Hinda's presence helped a lot.  I have known Hinda for many years.  I think Hinda was the very first safe person in my life.  I love her.

I gave Hinda and my therapist permission to sit on either side of me. I asked them to help me, and hold the part of me who thinks she has to hurt me, in order to survive.

I knew I needed physical help to hold these feelings. When I tried to do this work on my own, I felt intense pressure from inside to numb out mentally, or to hurt myself.

Hinda and my therapist sat on either side of me on the couch.  With my permission they took my arms and held them firmly.
At first it was OK.  Three mature adult women sitting together on the couch.  Supporting me.

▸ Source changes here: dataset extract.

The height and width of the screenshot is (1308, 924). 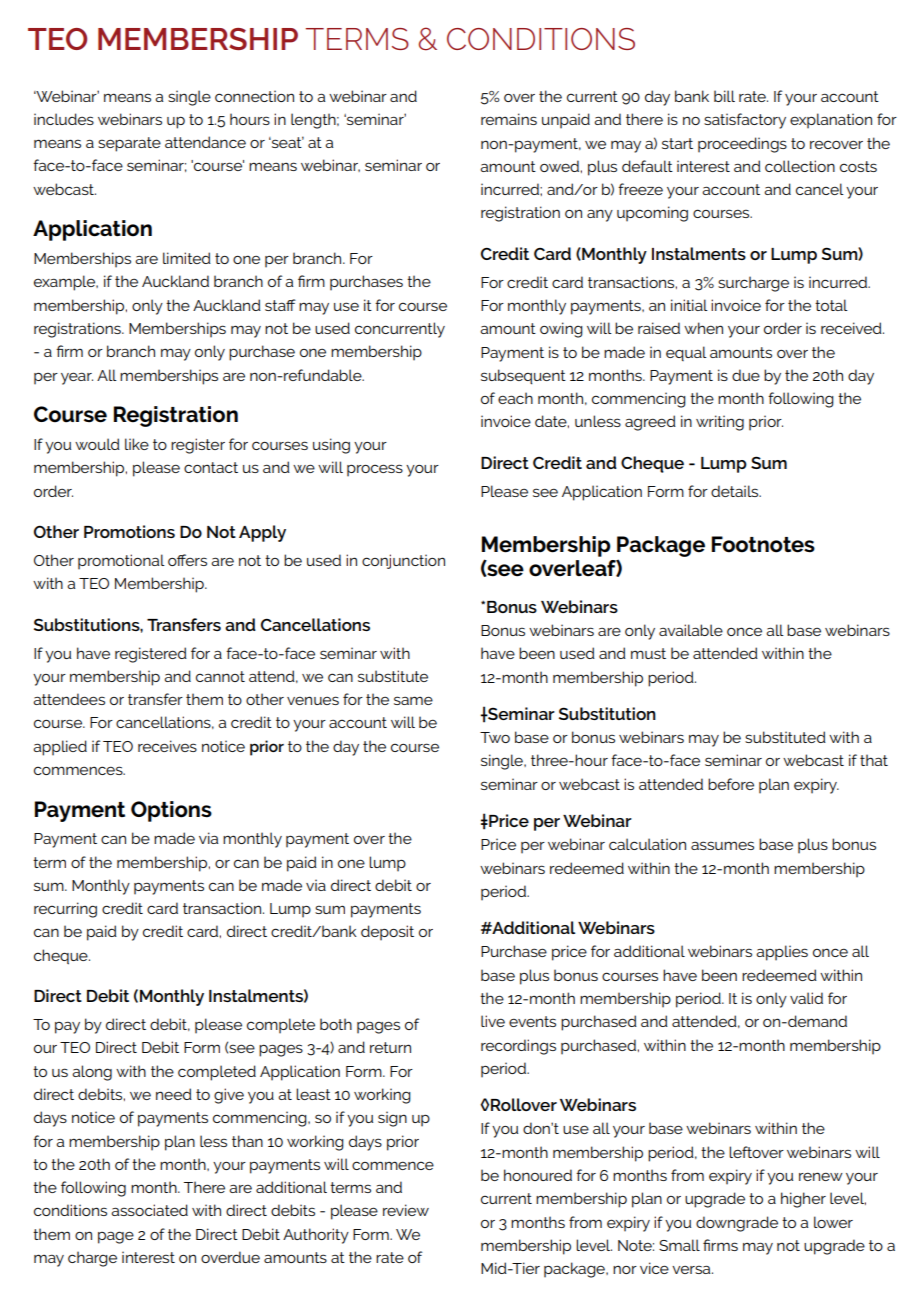 I want to click on remains, so click(x=509, y=119).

Then my stomach lurched and intense, overwhelming feelings surged forward into my body.  I pulled to get away. When I realized that I really couldn't get away, I panicked.
 What was I doing?
My body and mind froze.
I was trapped.  This was not safe.
Maybe if I played dead they would go away.

My therapist asked me to tell her what was going on inside.
I told her and Hinda what I was experiencing.
 Getting away was very important.
I had to get away.
As we struggled I reminded myself and my younger part,

"I LET my therapist and Hinda do this.  I WANT them to do this.  I give them permission to hold me."

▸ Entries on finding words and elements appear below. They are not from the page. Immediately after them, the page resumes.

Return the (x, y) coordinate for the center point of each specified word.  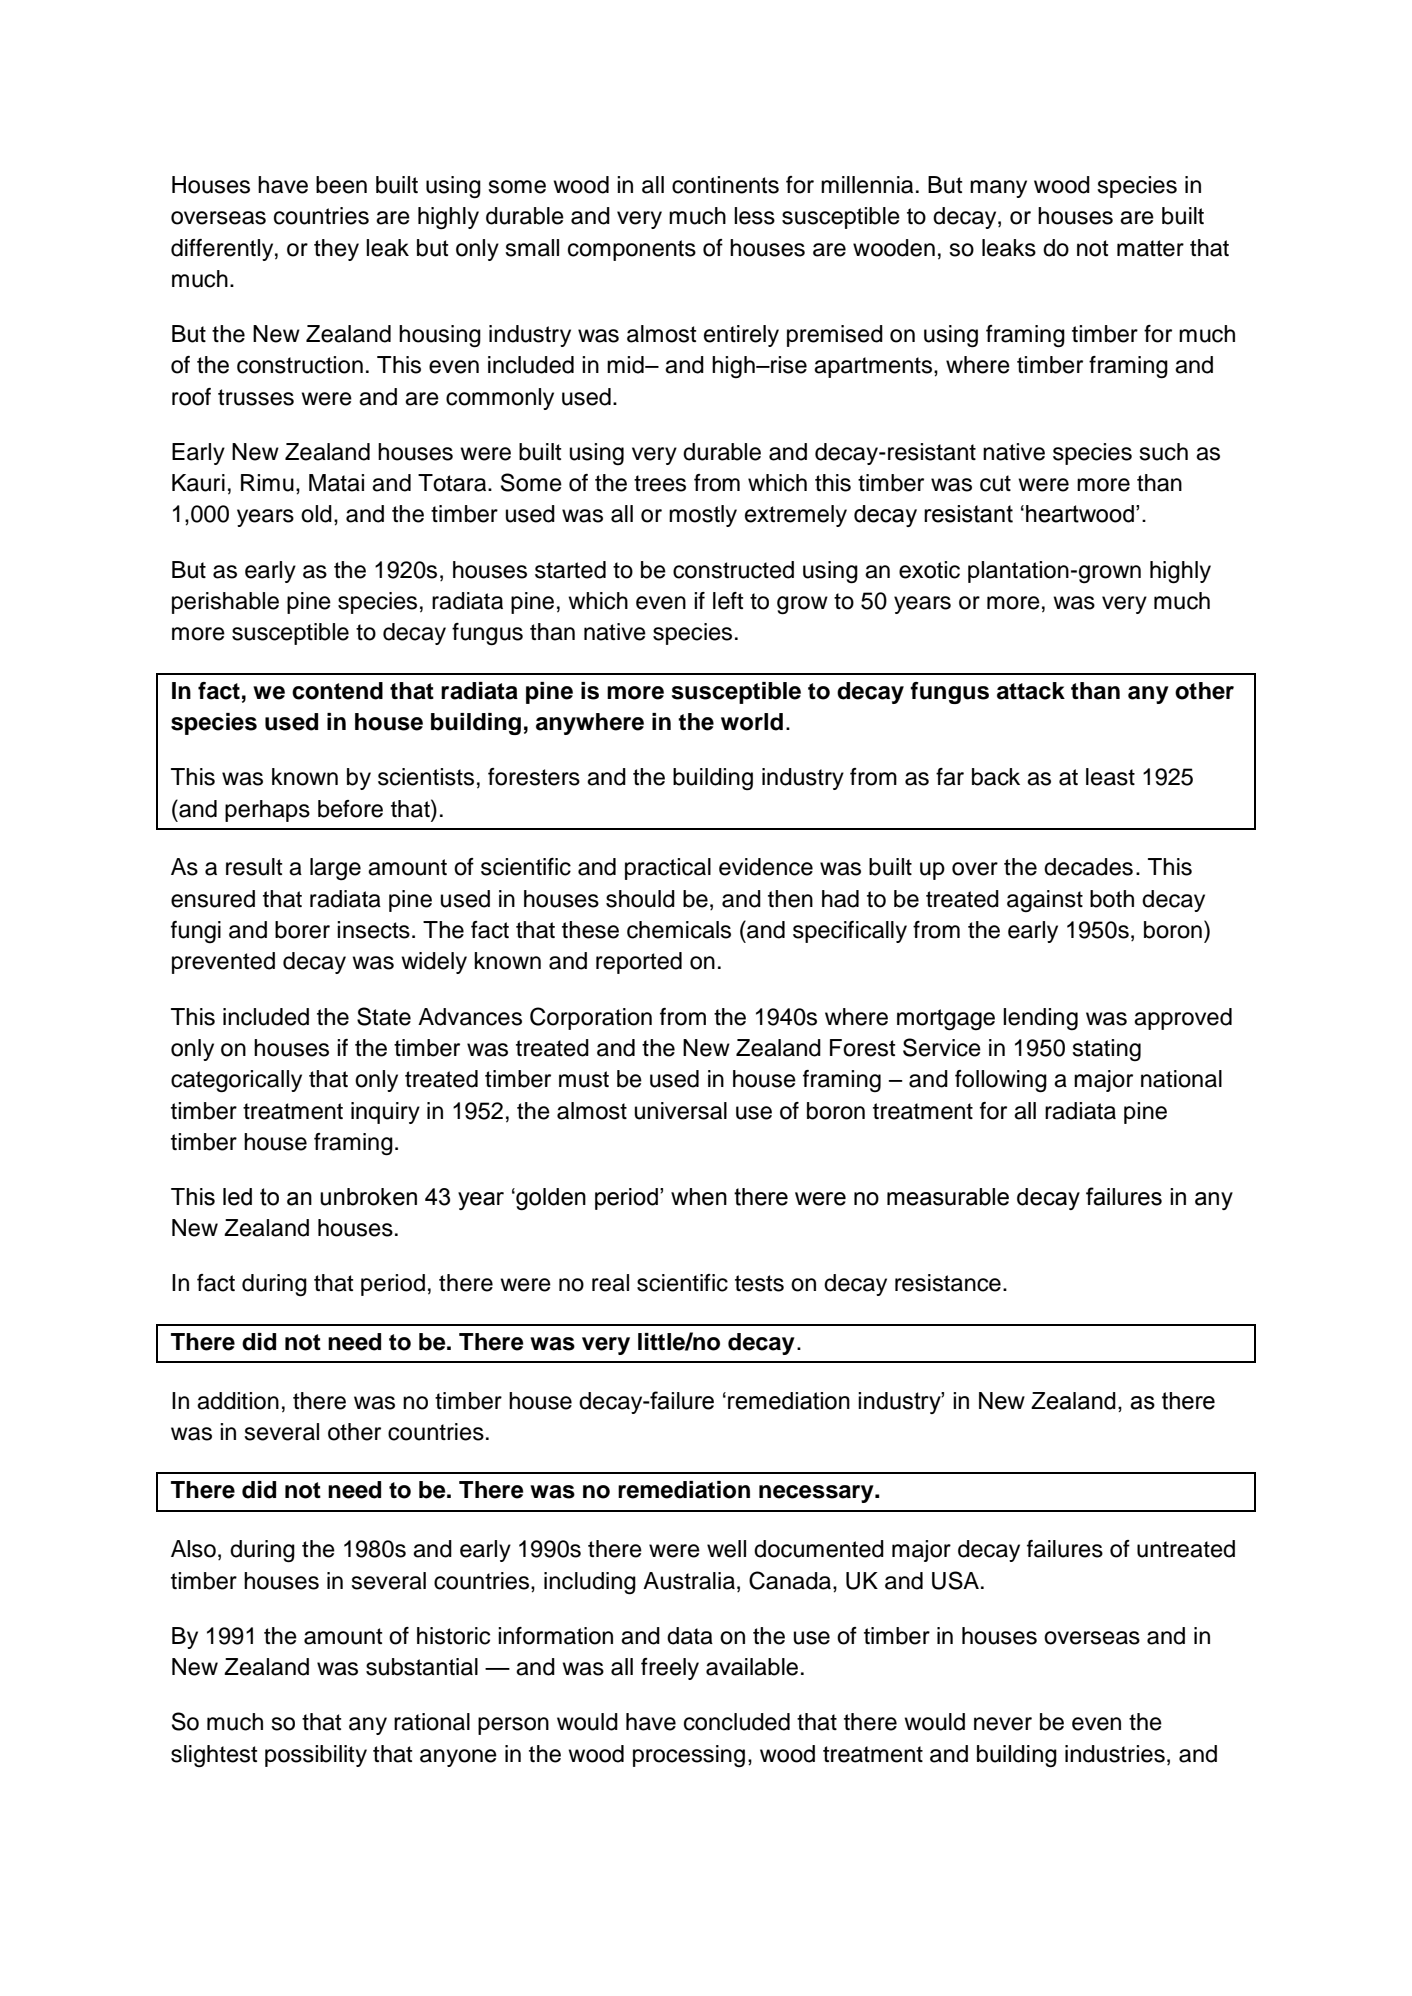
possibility (316, 1756)
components (632, 250)
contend (337, 691)
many (998, 189)
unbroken (368, 1197)
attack (1031, 691)
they (336, 250)
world (752, 722)
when (699, 1197)
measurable (948, 1197)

I didn't know if I believed myself.

A hurt younger part of me, was struggling to break free of me,and other adults, who she still believed were only there to hurt her.
I wouldn't let go, until she re-learned that she was going to be touched, and there would be no hurting.  I wouldn't let go, until she understood, and experienced, that safe adults were now in charge.

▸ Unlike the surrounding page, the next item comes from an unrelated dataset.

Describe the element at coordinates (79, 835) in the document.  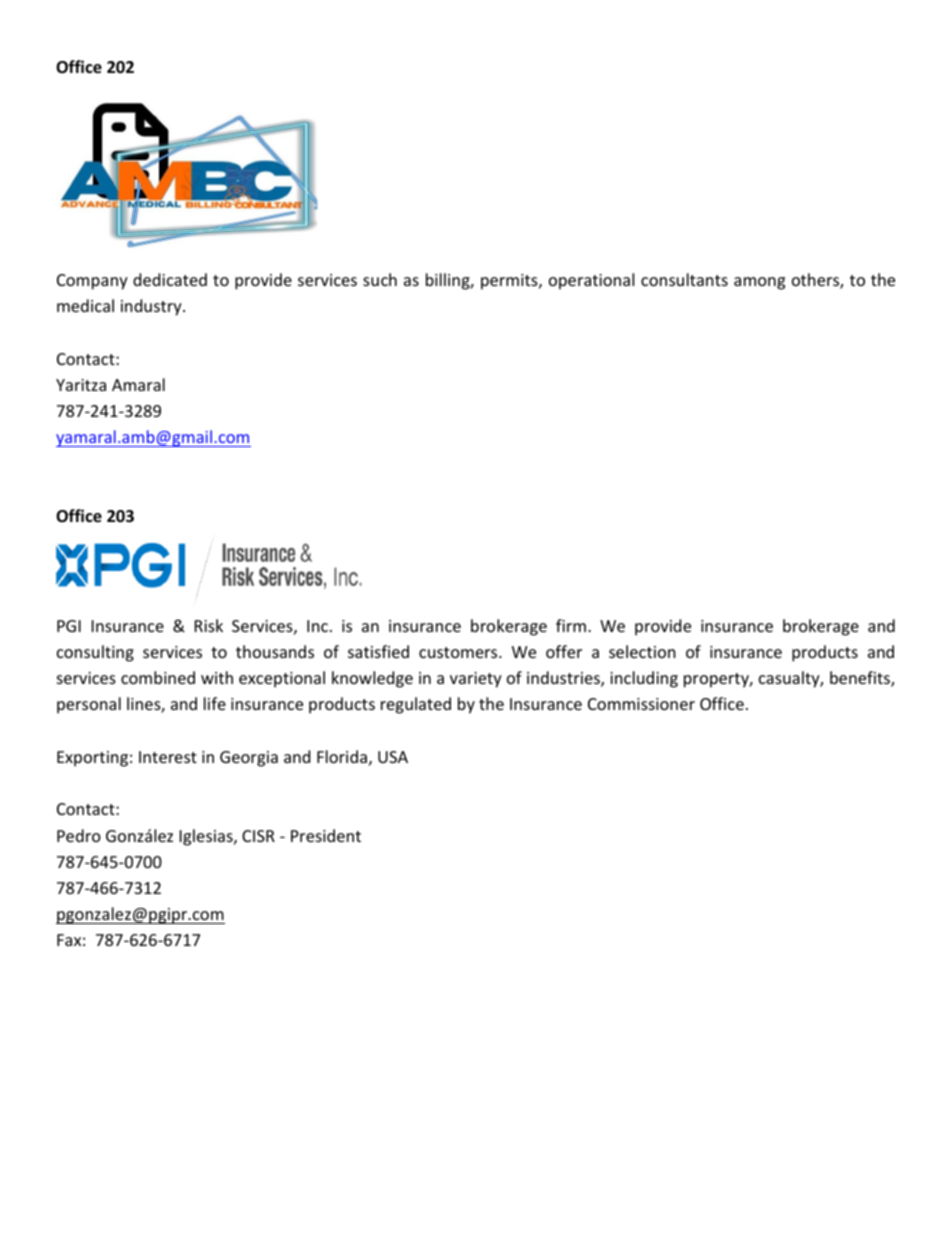
I see `Pedro` at that location.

Safe adults.  Did such a thing really exist?  At the time, I wasn't sure.
 I struggled with my therapist, and Hinda, for an hour, maybe two.  I don't know for sure.

I was struggling to break free of the terror and trauma, that had been in control of my life for so long.
Hinda and my therapist were right there with me. Struggling with me.
Fighting for me.
I couldn't believe what I was actually doing.  Yet, I knew I needed to do it in order to free myself.

It was one of the scariest things I ever tried to do.  I was hot.  I was trapped.  I was flat on my back on the couch with Hinda and my therapist on top of me. Their bodies were so close. Too close, touching me, triggering me. The fear made me nauseous. My body was touching theirs.
Yuck! Shame. Rage. Terror.

I wondered why I ever thought this was a good idea.

I was terrified.
I was sure Tatty was there...Or that he would show up at any moment.
This is the kind of thing he liked to do.
Tie me up.  Hold me down...Hurt me.
 I was sure in the end I would be hurt.  Just like always.
My mouth hurts!  My bottom hurts!  Something is cutting me down there.
I heard a very young voice crying in pain and fear.  The voice was coming from somewhere inside me.

I was re-experiencing the moment of pain and panic that physical touch triggered in me. The moment when, as a young child, I felt like I had to die inside.  The moment when he violated my body.  The moment of intolerable, unendurable pain, when my mind split.
 I had to leave my mind, because I couldn't leave the body that was being violated.
In the end, a part of me always had to die.

But always, doesn't always happen.

This time the ending was different.  My therapist and Hinda talked me through it.  My therapist talked more than Hinda.
She asked me what it feels like to trust.
She told me we would stay there all night if we had to.
I begged her to let me go.
I accused her of breaking therapeutic boundaries by touching me.  (I ignored the fact that it was my idea, and that we had discussed it at length.)
She told me that sometimes we have to step out of the normal boundaries of therapy, in order to grow.
She told me many good things while she held me tight.
She promised to hold me until she was sure I was safe.

 I didn't understand everything she was saying.
I just knew that she was not going anywhere.  She wouldn't leave me alone with this.
 I knew I was not alone.
For me, that was a very new feeling.